Through personal reflections and poignant vignettes Lalami recounts her unlikely journey from Moroccan immigrant to U.S. citizen, using it as a starting point for her exploration of the rights, liberties, and protections that are traditionally associated with American citizenship. Tapping into history, politics and literature, she elucidates how accidents of birth—such as national origin, race, and gender—that once determined the boundaries of Americanness still cast their shadows today. Conditional citizens, she argues, are all the people with whom America embraces with one arm and pushes away with the other. She writes:
“All immigrants walk around with a scar left behind by their crossing into a new country, an invisible mark of the exile that became their condition when they were uprooted. Their children grow up without grandparents, without aunts and uncles and cousins, without a reservoir of collective family memory passed down through generations. While immigrants nurse this immense loss, they are told that they must adjust and belong by giving up even more of their culture.”

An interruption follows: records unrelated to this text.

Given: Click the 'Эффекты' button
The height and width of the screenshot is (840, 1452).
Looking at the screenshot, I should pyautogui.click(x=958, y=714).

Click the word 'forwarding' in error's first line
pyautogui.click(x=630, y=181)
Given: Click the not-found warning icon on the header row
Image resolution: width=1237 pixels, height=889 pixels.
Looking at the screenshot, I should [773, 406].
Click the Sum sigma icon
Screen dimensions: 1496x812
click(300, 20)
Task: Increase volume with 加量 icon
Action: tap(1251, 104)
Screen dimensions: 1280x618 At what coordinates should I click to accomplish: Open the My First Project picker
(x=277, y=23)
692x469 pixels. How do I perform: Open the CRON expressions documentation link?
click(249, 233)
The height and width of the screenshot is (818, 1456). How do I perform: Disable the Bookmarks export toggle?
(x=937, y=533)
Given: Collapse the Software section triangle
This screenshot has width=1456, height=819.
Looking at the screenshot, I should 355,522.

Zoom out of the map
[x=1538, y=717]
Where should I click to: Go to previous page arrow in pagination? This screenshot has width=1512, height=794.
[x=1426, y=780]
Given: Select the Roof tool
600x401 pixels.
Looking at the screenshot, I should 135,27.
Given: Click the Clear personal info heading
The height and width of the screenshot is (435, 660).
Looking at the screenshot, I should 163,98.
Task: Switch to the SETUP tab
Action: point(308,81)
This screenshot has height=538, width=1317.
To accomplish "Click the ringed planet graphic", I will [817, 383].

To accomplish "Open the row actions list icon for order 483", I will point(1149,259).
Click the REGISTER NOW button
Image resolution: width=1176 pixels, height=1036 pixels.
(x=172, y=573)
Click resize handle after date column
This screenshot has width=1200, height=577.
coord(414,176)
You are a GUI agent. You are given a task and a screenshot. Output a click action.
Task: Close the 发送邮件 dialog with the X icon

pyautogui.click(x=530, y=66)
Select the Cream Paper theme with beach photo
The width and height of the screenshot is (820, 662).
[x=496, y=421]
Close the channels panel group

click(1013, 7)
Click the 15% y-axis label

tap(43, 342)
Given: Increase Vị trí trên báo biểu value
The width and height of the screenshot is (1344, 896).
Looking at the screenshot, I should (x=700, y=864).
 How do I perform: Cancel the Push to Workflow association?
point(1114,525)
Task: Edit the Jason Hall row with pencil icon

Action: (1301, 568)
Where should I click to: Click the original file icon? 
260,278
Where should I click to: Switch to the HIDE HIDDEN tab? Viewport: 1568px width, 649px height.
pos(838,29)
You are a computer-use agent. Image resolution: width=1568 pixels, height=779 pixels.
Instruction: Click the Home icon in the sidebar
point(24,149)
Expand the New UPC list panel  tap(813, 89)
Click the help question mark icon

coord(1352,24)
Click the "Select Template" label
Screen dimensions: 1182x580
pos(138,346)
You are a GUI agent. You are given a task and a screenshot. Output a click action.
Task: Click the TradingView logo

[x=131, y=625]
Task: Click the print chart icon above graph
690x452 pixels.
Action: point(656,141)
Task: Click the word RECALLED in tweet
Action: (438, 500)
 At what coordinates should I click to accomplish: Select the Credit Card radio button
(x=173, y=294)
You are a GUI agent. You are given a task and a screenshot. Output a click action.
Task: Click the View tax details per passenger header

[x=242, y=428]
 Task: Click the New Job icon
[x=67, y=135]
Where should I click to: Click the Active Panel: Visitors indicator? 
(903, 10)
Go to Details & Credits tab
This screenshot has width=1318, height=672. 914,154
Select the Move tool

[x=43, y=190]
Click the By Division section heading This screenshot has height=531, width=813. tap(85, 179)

Reviewing the book for NPR, Aarti Shahani says Lalami “can and will be dismissed by some as a newcomer who has lived the American Dream and then trashed it. But mainstream acceptance is not her central concern. Her goal, it seems, is to thread together the experiences of a breathtakingly diverse underclass. This constituency is increasingly finding its voice, and she is amplifying what had long been intimate, complicated inner thoughts.”
Laila Lalami’s Top Ten List
1. Waiting for the Barbarians by J. M. Coetzee (1980).
2. Song of Solomon by Toni Morrison (1977).
3. A Man of the People by Chinua Achebe (1966).
4. The Lover by Marguerite Duras (1984).
5. For Bread Alone by Mohamed Choukri (1973).
6. The Handmaid’s Tale by Margaret Atwood (1986).
7. A House for Mr. Biswas by V. S. Naipaul (1961).
8. Invisible Man by Ralph Ellison (1952).
9. One Hundred Years of Solitude by Gabriel García Márquez (1967).
10. Love Medicine by Louise Erdrich (1984).